(I apologize if this question has already been asked, but if it was, I was not able to find it. I am still pretty new to Alteryx.)
My supervisor and I have some workflows that query our transaction lines table, which numbers in the tens of millions of records, so we are trying to optimize the performance of those queries.
If we wanted to query all transactions in 2018, it seems like we could do it in one of three ways:
- Use (a) the "Input Data" tool to select the table, (b) the "Select" tool to select the fields we need, and (c) the "Filter" tool to filter by transaction date.

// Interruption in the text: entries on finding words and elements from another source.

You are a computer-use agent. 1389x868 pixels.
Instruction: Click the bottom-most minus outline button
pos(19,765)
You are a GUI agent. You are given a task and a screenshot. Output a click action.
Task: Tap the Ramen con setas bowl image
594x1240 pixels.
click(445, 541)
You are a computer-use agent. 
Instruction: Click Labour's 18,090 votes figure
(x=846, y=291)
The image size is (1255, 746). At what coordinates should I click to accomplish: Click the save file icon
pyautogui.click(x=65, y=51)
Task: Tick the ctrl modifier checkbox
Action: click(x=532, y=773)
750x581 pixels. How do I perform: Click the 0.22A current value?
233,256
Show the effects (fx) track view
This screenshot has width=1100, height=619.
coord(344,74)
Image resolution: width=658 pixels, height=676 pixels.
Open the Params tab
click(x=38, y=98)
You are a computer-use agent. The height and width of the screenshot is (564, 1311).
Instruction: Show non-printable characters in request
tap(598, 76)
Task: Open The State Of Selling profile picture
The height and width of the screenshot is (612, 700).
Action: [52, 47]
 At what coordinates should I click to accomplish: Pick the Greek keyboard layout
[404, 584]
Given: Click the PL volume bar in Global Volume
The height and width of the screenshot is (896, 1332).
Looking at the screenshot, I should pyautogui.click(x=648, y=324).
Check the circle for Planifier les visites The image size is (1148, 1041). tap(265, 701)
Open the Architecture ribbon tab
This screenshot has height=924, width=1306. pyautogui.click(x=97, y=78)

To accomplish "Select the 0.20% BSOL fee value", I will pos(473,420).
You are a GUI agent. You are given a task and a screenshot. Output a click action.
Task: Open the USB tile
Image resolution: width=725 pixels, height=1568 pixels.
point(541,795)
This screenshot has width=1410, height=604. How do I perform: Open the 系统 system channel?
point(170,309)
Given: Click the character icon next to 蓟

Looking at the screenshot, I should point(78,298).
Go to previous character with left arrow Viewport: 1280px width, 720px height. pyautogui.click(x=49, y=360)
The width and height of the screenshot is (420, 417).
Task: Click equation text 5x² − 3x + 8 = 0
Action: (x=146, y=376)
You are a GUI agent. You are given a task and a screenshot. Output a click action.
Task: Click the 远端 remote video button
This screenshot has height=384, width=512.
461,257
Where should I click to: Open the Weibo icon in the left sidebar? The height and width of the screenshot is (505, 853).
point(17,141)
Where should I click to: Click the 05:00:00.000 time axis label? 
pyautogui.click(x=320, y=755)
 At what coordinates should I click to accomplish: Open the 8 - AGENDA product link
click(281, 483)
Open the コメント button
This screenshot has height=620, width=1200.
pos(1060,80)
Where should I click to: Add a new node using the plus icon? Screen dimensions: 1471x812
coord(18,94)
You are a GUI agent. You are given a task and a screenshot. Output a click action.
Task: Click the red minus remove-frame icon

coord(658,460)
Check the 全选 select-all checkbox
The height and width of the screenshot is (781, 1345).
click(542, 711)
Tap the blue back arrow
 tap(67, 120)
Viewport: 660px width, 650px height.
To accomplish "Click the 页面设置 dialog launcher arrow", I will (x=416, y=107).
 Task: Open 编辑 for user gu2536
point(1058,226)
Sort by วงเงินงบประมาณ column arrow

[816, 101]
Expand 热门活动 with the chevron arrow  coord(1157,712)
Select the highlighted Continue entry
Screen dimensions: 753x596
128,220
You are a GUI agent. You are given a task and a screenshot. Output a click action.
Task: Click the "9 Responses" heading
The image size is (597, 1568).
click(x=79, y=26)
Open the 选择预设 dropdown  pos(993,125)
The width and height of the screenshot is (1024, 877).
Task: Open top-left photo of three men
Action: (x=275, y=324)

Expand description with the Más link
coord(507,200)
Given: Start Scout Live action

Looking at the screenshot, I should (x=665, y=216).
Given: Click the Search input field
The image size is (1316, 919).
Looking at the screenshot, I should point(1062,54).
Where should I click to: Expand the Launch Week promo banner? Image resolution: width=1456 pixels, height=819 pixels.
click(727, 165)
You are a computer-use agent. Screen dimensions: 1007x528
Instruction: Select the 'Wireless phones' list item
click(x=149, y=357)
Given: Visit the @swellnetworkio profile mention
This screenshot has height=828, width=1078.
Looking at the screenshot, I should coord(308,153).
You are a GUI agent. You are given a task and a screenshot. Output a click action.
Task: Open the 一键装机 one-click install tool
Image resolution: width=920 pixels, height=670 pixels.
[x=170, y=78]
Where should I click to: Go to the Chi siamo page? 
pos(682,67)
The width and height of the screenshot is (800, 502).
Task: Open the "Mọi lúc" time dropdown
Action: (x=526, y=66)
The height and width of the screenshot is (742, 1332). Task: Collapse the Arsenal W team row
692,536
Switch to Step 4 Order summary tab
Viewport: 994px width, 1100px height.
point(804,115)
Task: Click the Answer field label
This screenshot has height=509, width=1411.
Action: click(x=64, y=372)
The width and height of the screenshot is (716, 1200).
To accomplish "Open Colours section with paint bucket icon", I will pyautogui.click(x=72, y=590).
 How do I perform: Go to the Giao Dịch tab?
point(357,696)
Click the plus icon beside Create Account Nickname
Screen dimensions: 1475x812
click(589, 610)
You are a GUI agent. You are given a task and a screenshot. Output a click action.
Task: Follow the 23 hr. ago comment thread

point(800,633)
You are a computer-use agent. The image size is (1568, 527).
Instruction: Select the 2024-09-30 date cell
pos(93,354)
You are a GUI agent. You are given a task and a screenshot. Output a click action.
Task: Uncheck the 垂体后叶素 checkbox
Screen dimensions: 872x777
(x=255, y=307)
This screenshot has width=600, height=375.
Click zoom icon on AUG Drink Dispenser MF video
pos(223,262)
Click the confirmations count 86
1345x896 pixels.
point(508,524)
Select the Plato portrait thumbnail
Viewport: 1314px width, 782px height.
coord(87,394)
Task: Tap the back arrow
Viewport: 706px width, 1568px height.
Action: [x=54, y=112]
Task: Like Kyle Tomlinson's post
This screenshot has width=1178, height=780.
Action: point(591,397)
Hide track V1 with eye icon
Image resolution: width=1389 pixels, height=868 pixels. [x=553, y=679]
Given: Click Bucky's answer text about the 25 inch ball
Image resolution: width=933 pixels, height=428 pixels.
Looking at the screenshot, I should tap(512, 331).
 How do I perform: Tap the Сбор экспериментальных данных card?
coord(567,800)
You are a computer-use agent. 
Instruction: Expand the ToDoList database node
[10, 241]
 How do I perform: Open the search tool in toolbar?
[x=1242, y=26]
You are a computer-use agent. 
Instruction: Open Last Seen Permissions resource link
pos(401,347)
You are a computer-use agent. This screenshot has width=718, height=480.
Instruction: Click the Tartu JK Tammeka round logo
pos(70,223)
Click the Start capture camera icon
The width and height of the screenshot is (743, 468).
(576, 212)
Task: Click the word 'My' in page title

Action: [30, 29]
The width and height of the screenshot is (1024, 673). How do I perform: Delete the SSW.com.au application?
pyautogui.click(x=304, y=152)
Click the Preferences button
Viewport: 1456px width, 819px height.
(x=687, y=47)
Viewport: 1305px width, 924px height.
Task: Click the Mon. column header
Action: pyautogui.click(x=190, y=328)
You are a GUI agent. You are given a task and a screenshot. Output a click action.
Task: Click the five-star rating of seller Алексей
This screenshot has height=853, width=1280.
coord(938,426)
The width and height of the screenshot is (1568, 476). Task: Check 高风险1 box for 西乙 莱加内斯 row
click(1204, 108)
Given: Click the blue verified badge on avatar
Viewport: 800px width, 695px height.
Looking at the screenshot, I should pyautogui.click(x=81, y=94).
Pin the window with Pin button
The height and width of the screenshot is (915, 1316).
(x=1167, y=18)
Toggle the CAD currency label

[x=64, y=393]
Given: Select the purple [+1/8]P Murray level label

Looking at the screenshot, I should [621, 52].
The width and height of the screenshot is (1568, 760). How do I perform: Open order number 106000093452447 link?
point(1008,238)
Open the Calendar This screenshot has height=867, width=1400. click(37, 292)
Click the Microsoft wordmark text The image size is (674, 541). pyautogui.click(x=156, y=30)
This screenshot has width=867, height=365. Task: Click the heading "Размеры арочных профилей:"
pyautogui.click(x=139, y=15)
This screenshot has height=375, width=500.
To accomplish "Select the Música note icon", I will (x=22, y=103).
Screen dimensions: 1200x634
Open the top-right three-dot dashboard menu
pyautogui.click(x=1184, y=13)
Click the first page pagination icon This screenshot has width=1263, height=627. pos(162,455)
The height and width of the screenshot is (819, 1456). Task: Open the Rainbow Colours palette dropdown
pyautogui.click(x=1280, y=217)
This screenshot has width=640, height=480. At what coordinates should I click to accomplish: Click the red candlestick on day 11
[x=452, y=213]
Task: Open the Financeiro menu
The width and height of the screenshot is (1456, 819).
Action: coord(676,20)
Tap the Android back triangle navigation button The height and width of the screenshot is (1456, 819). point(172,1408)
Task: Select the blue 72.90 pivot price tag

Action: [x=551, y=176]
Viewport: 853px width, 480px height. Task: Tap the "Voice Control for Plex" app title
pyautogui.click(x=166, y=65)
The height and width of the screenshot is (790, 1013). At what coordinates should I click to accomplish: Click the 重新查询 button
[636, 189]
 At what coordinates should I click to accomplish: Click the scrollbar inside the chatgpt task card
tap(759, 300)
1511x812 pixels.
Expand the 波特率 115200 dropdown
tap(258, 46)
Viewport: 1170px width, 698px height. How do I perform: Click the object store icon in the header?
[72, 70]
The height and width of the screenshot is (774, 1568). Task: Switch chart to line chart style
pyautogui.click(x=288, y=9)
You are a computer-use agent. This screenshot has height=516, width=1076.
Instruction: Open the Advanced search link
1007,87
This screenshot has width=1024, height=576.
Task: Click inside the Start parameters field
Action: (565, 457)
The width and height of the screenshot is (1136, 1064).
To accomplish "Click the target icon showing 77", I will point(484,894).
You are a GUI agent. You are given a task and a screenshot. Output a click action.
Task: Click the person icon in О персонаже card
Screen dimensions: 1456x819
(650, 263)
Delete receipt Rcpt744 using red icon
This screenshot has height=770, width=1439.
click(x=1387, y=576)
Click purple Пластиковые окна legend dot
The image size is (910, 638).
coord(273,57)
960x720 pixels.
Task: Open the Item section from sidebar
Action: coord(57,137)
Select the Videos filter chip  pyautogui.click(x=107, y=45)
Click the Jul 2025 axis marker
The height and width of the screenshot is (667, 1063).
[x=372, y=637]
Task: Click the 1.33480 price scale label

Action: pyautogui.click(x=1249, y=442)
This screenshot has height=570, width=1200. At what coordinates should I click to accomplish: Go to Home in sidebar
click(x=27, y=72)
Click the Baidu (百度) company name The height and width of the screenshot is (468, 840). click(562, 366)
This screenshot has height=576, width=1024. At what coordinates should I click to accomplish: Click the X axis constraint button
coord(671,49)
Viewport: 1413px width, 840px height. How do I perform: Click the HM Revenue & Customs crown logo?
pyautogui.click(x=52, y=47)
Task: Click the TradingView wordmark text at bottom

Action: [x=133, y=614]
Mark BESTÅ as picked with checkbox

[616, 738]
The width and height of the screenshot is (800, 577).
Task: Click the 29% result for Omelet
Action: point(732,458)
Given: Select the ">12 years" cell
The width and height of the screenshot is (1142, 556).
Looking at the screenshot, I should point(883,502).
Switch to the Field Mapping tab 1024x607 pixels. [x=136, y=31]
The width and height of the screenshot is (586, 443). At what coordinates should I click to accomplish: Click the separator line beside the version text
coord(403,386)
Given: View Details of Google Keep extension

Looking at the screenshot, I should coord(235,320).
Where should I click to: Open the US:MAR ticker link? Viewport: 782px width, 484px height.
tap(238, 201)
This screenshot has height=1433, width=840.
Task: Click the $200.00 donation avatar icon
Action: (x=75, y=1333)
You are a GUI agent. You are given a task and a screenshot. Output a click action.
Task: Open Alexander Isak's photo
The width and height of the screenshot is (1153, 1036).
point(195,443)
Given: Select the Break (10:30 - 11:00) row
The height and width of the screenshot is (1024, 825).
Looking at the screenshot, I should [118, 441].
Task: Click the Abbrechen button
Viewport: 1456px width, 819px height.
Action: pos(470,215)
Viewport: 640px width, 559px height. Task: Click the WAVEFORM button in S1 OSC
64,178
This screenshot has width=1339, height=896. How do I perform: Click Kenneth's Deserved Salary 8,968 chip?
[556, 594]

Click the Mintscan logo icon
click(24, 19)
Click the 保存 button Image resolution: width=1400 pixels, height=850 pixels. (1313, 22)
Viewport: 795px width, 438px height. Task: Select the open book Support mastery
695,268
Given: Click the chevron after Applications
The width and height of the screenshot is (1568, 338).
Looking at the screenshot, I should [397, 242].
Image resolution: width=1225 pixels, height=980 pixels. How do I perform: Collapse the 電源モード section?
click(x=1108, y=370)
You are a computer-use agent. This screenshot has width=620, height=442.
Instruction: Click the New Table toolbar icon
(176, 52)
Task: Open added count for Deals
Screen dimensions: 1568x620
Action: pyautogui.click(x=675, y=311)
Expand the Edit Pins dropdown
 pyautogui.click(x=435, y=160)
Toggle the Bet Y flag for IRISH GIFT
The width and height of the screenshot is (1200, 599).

- Use (a) the "Input Data" tool to select both the table and fields we need by using either the "Visual Query Builder" or "SQL Editor" and (b) the "Filter" tool to filter by transaction date.
- Use just the "SQL Editor" in the "Input Data" tool to do all selecting or filtering using FROM or HAVING clauses.
(Typically, we would also join the transaction lines table with other tables, but for this question, I am really just interested in the input process.)
Of the three options, it seems like #3 might be the fastest from a computation perspective, but it is also the slowest and most tedious from a user perspective, even one who is relatively skilled with SELECT only SQL queries. #1 is clearly the quickest and easiest from a user's standpoint.
I guess my questions are...
- Is #3 really the fastest? The only thing that makes me think it might not be is that when I run a workflow, I often see several tools "activate" at once, which makes me think that upstream and downstream tools interact and do not have a strict finish-to-start relationship.
- If so, how much faster might #3 be on a data set that includes around 20M records and 100 or so fields? If it is just a small time difference, it is probably not worth the time it takes to set up.
- Does Alteryx have a way of profiling the performance of different options (e.g., Tableau's performance recorder)?
Thanks in advance for any help you can provide!